Activity - Could you set down exactly the lines in the records below between the line holding "This screenshot has height=604, width=1536." and the line holding "Click help icon beside Aguardando negociação", inclusive?

Stored records:
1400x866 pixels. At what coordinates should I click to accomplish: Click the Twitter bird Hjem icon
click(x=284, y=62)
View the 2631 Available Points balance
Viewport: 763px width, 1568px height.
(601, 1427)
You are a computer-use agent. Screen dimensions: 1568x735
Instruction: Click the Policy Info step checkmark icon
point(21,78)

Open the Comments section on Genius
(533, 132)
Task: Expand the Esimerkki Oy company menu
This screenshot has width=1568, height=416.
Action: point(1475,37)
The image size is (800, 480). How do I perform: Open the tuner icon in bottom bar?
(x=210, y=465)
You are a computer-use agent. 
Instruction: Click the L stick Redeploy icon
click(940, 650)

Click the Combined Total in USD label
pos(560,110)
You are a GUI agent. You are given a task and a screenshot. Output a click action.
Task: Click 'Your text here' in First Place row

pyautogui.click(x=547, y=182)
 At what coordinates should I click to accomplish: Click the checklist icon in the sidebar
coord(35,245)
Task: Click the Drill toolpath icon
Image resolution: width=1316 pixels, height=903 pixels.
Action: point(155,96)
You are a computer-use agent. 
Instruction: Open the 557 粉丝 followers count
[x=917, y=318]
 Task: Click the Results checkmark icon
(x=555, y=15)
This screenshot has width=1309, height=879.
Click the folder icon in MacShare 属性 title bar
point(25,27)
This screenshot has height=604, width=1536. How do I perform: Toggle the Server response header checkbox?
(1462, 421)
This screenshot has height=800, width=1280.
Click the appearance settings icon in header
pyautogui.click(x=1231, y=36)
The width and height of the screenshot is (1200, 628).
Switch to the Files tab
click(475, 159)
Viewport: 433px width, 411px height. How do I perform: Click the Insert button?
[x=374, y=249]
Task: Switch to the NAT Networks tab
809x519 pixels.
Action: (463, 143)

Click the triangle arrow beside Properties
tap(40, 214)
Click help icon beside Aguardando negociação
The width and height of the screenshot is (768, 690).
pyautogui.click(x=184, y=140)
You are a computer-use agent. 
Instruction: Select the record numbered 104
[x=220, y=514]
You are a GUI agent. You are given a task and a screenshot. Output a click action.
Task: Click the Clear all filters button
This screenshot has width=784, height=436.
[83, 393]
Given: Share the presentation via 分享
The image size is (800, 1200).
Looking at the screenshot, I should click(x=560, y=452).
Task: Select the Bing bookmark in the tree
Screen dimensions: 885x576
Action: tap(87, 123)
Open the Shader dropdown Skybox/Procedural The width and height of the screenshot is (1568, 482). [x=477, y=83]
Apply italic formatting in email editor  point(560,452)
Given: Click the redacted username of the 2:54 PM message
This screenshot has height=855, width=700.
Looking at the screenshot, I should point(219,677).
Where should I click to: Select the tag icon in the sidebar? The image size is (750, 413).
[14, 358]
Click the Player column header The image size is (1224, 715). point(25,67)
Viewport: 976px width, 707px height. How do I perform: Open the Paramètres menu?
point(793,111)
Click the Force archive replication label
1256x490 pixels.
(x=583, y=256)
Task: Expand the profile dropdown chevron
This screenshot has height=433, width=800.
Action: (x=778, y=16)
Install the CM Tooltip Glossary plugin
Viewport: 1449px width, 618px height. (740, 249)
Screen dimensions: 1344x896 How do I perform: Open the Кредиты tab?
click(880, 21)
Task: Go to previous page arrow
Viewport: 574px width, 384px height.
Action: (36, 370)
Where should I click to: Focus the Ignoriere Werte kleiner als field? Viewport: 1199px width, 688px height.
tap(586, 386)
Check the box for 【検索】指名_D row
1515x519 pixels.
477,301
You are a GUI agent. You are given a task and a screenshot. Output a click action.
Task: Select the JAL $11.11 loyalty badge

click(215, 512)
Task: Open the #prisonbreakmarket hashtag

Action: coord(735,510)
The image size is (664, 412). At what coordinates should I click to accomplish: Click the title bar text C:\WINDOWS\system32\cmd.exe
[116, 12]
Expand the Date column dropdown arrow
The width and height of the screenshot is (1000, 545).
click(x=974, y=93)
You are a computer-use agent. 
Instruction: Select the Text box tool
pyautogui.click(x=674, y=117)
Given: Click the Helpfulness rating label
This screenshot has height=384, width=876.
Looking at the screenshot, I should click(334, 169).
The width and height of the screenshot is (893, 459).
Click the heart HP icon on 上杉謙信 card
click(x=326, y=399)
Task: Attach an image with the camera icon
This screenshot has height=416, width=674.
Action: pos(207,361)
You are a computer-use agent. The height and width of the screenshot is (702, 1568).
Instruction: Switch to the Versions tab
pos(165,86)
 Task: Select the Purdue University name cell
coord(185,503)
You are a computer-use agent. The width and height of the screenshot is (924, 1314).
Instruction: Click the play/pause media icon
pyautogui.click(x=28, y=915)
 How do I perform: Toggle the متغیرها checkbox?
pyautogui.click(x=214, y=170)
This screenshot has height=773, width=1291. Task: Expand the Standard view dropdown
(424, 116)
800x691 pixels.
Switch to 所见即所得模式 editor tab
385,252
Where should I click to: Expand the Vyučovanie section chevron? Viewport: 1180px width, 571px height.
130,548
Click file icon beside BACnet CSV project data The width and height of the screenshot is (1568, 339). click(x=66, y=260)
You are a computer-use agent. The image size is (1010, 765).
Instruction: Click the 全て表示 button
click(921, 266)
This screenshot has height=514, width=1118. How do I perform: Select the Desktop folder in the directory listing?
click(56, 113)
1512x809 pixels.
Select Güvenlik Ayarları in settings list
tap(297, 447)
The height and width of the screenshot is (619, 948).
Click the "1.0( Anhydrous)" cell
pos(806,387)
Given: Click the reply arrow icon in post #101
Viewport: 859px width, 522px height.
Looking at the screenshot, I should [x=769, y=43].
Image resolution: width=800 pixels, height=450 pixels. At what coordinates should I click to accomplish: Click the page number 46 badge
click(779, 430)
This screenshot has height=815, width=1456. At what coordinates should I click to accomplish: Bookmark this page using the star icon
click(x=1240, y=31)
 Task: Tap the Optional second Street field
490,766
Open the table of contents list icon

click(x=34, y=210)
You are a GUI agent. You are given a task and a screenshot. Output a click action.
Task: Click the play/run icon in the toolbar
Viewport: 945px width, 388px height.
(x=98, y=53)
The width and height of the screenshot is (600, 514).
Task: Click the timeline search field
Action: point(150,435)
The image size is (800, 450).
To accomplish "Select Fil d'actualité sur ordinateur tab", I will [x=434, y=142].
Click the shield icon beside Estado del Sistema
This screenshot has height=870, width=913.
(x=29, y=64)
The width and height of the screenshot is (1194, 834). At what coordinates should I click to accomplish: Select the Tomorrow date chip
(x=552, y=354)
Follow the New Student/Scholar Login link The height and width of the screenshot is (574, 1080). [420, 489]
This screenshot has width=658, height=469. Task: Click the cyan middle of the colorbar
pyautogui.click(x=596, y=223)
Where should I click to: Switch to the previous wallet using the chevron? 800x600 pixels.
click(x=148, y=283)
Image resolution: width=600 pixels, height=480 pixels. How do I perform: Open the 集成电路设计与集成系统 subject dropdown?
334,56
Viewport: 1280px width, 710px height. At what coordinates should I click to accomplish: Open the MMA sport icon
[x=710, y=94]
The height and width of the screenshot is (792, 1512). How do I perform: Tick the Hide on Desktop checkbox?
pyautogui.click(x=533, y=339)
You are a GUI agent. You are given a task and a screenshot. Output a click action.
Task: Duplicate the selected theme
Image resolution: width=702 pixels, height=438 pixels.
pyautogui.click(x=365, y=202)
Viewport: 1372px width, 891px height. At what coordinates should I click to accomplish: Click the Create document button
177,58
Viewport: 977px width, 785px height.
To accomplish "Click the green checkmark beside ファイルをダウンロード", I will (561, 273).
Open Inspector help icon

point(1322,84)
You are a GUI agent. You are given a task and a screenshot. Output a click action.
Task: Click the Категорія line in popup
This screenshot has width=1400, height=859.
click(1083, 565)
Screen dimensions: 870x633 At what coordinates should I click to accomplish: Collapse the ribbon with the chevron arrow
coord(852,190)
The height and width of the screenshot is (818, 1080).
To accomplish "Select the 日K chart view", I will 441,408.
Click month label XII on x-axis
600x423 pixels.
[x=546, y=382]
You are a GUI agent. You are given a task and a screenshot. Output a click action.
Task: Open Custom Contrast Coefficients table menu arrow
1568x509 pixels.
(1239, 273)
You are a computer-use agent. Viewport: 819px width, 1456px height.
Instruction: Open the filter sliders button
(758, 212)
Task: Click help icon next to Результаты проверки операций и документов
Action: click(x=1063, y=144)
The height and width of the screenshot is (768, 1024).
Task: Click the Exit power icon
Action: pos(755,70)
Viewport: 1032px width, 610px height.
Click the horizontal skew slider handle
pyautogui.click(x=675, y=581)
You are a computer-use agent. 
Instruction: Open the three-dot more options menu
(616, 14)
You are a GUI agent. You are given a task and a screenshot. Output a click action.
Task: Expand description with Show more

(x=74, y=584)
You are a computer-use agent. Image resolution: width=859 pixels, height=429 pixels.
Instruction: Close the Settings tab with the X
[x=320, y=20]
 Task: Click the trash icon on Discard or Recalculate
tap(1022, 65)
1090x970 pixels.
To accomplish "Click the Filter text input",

Answer to this task -
This screenshot has height=604, width=1536. How do I perform: Toggle the Server response header checkbox?
(1462, 421)
This screenshot has height=800, width=1280.
Click the appearance settings icon in header
pyautogui.click(x=1231, y=36)
The width and height of the screenshot is (1200, 628).
Switch to the Files tab
click(475, 159)
Viewport: 433px width, 411px height. How do I perform: Click the Insert button?
[x=374, y=249]
Task: Switch to the NAT Networks tab
809x519 pixels.
Action: (463, 143)

Click the triangle arrow beside Properties
tap(40, 214)
Click help icon beside Aguardando negociação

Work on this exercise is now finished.